La sharia au sens normatif du terme[1] comporte deux dimensions : l’une verticale, que les canonistes appellent al-‘ibâdât (les adorations, le domaine du rite) ; l’autre horizontale, appelée al-mu‘âmalât (le champ de la morale et du droit).
Le rituel (al-‘ibâdât)
Cette dimension concerne les pratiques strictement cultuelles : la profession de foi (shahâda), les cinq prières quotidiennes (salât), l’aumône canonique (zakât)[2], le jeûne du mois de ramadan (sawm) et le pèlerinage à La Mecque (hajj) pour celui qui en a les moyens. Immuable dans son principe, la forme du culte peut toutefois être aménagée en fonction des conditions dans lesquelles vit le musulman (travail, voyage, santé…). Ces pratiques, effectuées dans un temps spirituel cyclique lié au mouvement circulaire des astres, sont là pour répondre aux mystères de l’âme. Il s’agit d’un langage symbolique de communication avec la transcendance. Ce domaine invariant de l’islam vise à unifier la communauté spirituelle musulmane quels que soient l’environnement et l’époque. La règle ici est l’« interdiction originelle » : toute invention de nouvelles obligations rituelles est interdite. On s’en tient aux seules obligations scripturaires. Non seulement la République française tolère ces pratiques, mais elle a le devoir de protéger la liberté d’expression (individuelle ou collective) de ceux qui ont choisi de les exercer[3].

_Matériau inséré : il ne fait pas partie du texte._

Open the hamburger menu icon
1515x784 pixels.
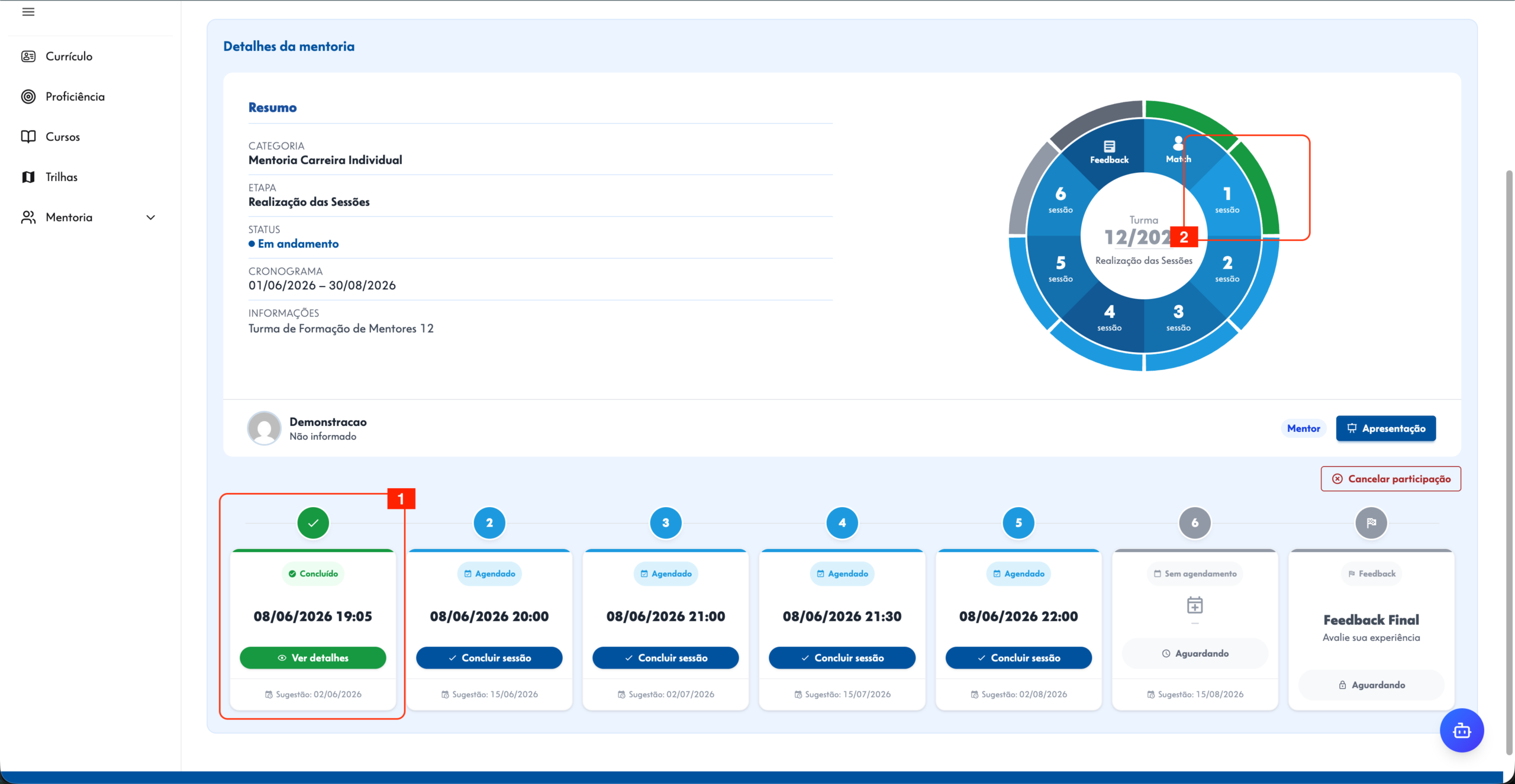28,12
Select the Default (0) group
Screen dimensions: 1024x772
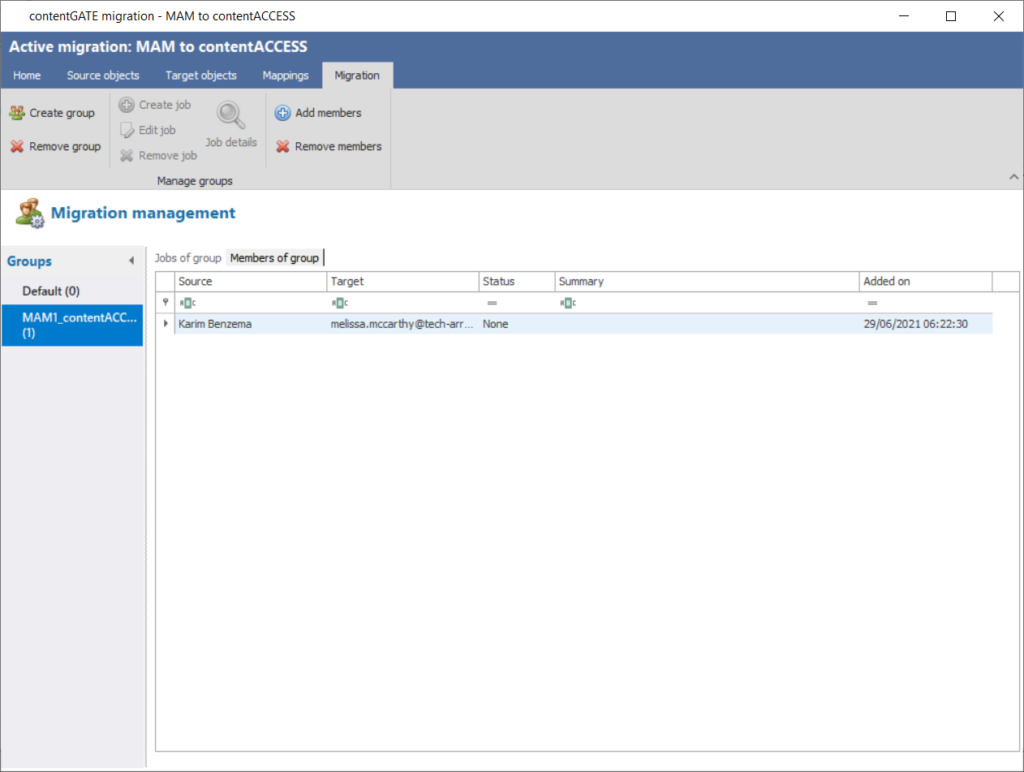pyautogui.click(x=51, y=291)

La morale et le droit (al-mu‘âmalât)
Ce niveau comporte deux sous- catégories : l’éthique et le droit. Par morale, ou éthique, il faut entendre l’ensemble des règles de conduite individuelle. Dans ce domaine, contrairement à ce qui se passe dans celui du culte, on doit chercher la raison de l’obligation ou de l’interdit. De ce fait, la marge laissée à l’interprétation est considérable et intègre plusieurs variables : la tradition (al-‘urf), la nécessité (ad-darûra), le besoin (al-hâja), l’utilité (al-maslaha)… Avant d’appliquer une loi éthique ou juridique, on doit en déterminer la raison (‘illa), les finalités (maqâsid), les conditions d’application (shurût), et surtout ne pas perdre de vue le principe d’utilité (maslaha). Ce niveau de la sharia est crucial dans la situation laïque, car le rapport avec l’islam se résumera essentiellement à cette dimension : la conscience propre et libre de chaque musulman.

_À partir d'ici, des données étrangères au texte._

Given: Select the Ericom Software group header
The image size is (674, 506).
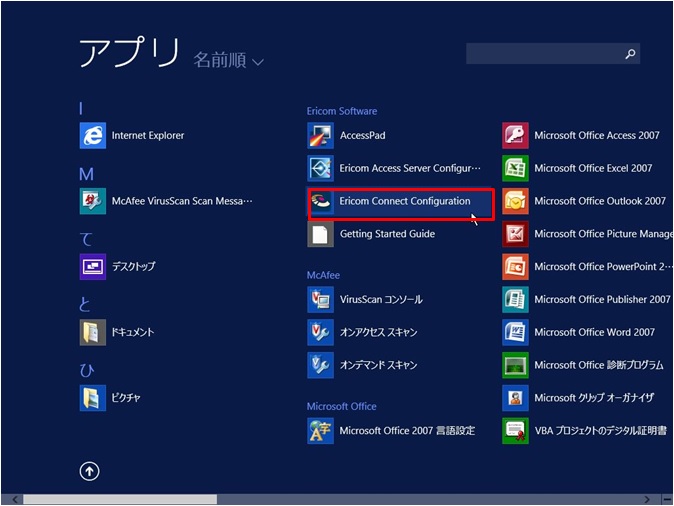Looking at the screenshot, I should [x=341, y=111].
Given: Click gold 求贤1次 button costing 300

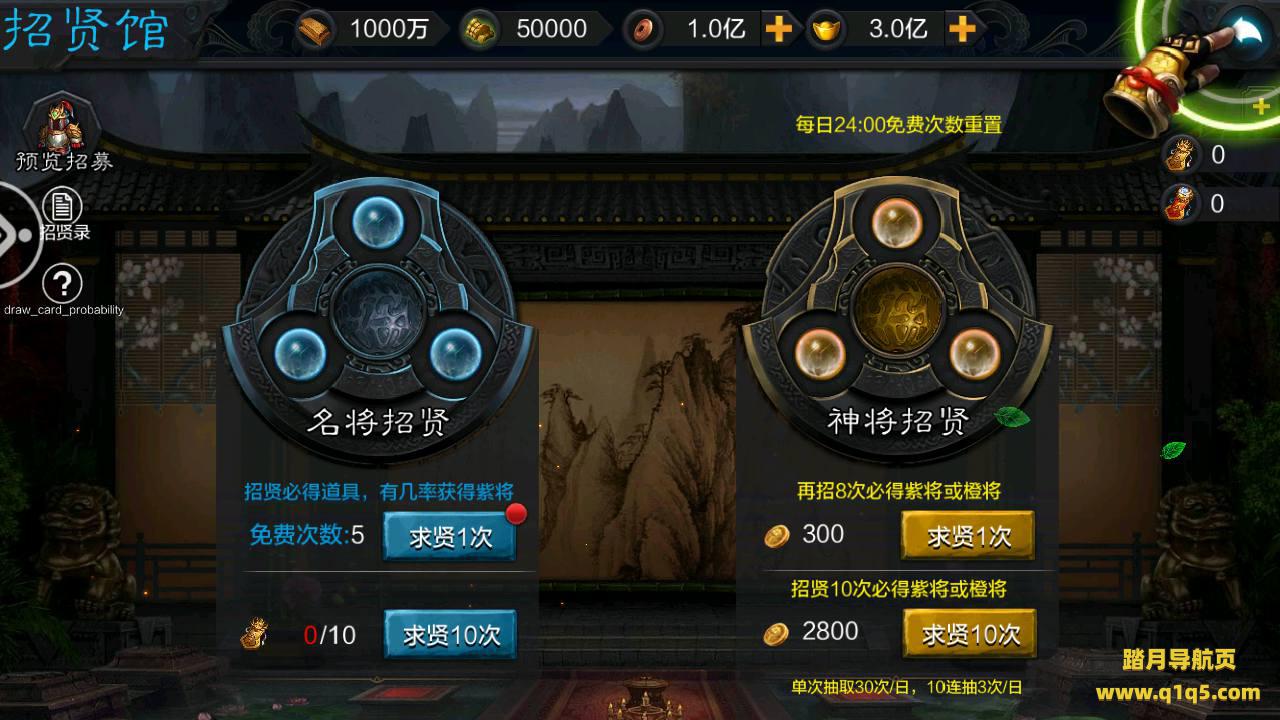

Le concept de droit renvoie en général à l’existence d’un système coercitif qui veille à son application : tribunaux, juges… et code pénal. Notons d’emblée que, même dans le droit médiéval musulman, le code pénal ne s’applique pas aux musulmans en « terre non musulmane ». La notion centrale ici est celle de « permission originelle » : tout comportement ou tout produit est permis ou toléré par la sharia tant qu’il n’existe pas d’interdiction formelle. L’interdiction est l’exception et non la règle[4]. Une fois posées ces bases, il est intéressant d’évoquer la notion de « sharia de minorité[5] » et son paradigme clé, l’« éthicisation de la sharia ». Il s’agit d’une posture canonique qui renvoie au droit français dans le domaine des contrats de mariage, du divorce, etc., et qui permet aux musulmans d’être dans une double conformité : conformité éthique musulmane et conformité juridique française.
Avec cette contraction de la sharia aux champs du rite et des options éthiques individuelles s’exprimant dans le cadre de la Constitution et du droit français, on peut parler d’une « sharia fractale » : les dimensions, les contours et les limites de cette sharia sont définis par le contexte, en l’occurrence le contexte laïque français. Bref, le droit des musulmans est le droit français.
1. Je distingue le concept de sharia de celui de fiqh. Ce dernier est pour moi une photographie de la sharia, car il en propose une lecture fondamentale statique. Le concept de sharia, lui, est plus dynamique. On le trouve certes dans les ouvrages classiques de fiqh, mais il les déborde. On peut également dire que la sharia est la dimension normative exotérique de l’islam, qui fait l’objet de deux disciplines : le fiqh et ses fondements (usûl).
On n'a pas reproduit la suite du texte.